Two additional steps are needed to download large files:

  1. Download the reference and OSM data and extract to data/test_cities/ (65 MB).
  2. Download landcover data for Canada (2 GB), store and unpack where convenient, and update the path in /code/paths_and_variables.R

Processing

  1. /code/test_cities/classify.R classifies OSM data for the 15 test cities.
  • functions to classify OSM data are located in the file /code/Can_BICS_OSM_classify.R. This file can be modified for different research goals.
  • supporting functions are located in /code/Can_BICS_OSM_functions.R
  1. /code/test_cities/overall_accuracy.RMD generates an accuracy assessment. Requires that classify.R has been run.

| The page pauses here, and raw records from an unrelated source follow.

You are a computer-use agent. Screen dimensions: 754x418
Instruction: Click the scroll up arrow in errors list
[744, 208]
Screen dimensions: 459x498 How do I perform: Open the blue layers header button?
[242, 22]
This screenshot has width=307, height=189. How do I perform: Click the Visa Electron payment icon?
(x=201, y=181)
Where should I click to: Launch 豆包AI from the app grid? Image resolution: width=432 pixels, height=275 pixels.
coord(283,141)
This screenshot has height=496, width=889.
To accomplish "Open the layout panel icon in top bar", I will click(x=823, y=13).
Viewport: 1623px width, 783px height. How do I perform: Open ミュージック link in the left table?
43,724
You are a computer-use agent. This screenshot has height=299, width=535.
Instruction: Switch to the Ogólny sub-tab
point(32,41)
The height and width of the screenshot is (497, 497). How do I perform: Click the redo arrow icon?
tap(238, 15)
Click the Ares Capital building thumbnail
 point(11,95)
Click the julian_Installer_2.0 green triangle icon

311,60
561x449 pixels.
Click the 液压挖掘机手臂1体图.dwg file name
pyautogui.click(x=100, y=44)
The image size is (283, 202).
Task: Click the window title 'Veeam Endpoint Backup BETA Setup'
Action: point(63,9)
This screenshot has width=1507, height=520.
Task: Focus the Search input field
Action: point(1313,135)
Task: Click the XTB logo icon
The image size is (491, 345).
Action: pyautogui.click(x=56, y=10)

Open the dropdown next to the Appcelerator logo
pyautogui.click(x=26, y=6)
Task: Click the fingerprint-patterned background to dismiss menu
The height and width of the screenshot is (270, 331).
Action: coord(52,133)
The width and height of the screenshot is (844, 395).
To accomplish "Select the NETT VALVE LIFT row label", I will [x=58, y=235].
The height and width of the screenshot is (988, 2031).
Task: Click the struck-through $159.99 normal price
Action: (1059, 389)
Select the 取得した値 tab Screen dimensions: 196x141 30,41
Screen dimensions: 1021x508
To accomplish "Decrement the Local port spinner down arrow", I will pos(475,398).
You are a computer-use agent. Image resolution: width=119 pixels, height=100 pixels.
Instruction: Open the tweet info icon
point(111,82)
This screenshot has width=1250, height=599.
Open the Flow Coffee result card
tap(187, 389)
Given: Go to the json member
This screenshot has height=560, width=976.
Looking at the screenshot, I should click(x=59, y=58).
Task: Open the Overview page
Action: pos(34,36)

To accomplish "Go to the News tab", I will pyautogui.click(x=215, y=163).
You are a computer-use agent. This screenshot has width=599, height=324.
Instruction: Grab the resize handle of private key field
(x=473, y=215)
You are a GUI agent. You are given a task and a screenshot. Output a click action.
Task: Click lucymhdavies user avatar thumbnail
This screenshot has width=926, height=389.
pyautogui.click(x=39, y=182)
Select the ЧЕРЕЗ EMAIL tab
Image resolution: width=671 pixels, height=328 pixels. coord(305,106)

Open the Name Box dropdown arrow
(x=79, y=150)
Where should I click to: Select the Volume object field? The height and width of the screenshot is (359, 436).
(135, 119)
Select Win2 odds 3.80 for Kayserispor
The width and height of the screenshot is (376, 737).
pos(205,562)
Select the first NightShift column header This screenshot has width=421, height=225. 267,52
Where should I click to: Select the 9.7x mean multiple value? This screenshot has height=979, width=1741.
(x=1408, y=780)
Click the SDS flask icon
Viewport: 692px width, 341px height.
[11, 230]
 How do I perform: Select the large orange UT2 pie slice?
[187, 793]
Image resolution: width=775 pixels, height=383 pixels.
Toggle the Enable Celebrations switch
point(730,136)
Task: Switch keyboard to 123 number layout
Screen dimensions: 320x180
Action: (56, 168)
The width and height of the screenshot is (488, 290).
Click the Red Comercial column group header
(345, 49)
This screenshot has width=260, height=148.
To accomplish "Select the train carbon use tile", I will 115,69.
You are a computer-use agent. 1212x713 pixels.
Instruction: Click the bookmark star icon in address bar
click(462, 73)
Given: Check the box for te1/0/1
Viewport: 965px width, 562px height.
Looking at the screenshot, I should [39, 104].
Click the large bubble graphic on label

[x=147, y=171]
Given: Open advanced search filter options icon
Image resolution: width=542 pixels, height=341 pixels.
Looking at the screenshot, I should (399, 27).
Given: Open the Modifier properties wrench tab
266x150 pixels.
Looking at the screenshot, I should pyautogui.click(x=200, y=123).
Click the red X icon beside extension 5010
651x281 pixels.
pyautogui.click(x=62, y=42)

Classification algorithm Figure 1 Classification algorithm.

National dataset

The national dataset uses data from Geofabrk and PostGIS for storage, due to the large extent. Processing is done province-by-province, and the processed data is combined into the national dataset.

Database setup

Due to the volume of data, we use PostGIS to store and manage the data. These steps were tested on Windows 10, but should be adaptable to other platforms.

  1. Install PostGIS.
  2. Install OSM2PSQL
  3. Create a default account called "postgres" with no password when executed from a local environment (careful in network accessible environments!).

Data acquisition

Three additional steps are needed to download large files:

  1. Download the OSM data by running /code/national/download_data.R.
  2. Download landcover data for Canada (2 GB), store and unpack where convenient, and update the path in /code/paths_and_variables.R
  3. Download Canada Census Subdivision Boundaries, store and unpack where convenient, and update the path in /code/paths_and_variables.R

Processing

  1. /code/national/classify.R classifies OSM data for the provinces.
  • functions to classify OSM data are located in the file /code/Can_BICS_OSM_classify.R.
  • supporting functions are located in /code/Can_BICS_OSM_functions.R
  • you can subset the data and run multiple simultaneous/parallel classifications (for efficiency).
  • In testing, processing took approximately 1 weekend to run for the national dataset (start on Friday afternoon, ready for Monday morning).
  1. /code/national/export_data.R exports data into shapefile and json formats.
  2. /code/national/reporting.RMD generates summary statistics. Requires that /code/national/classify.R and /code/national/export_data.R have been run.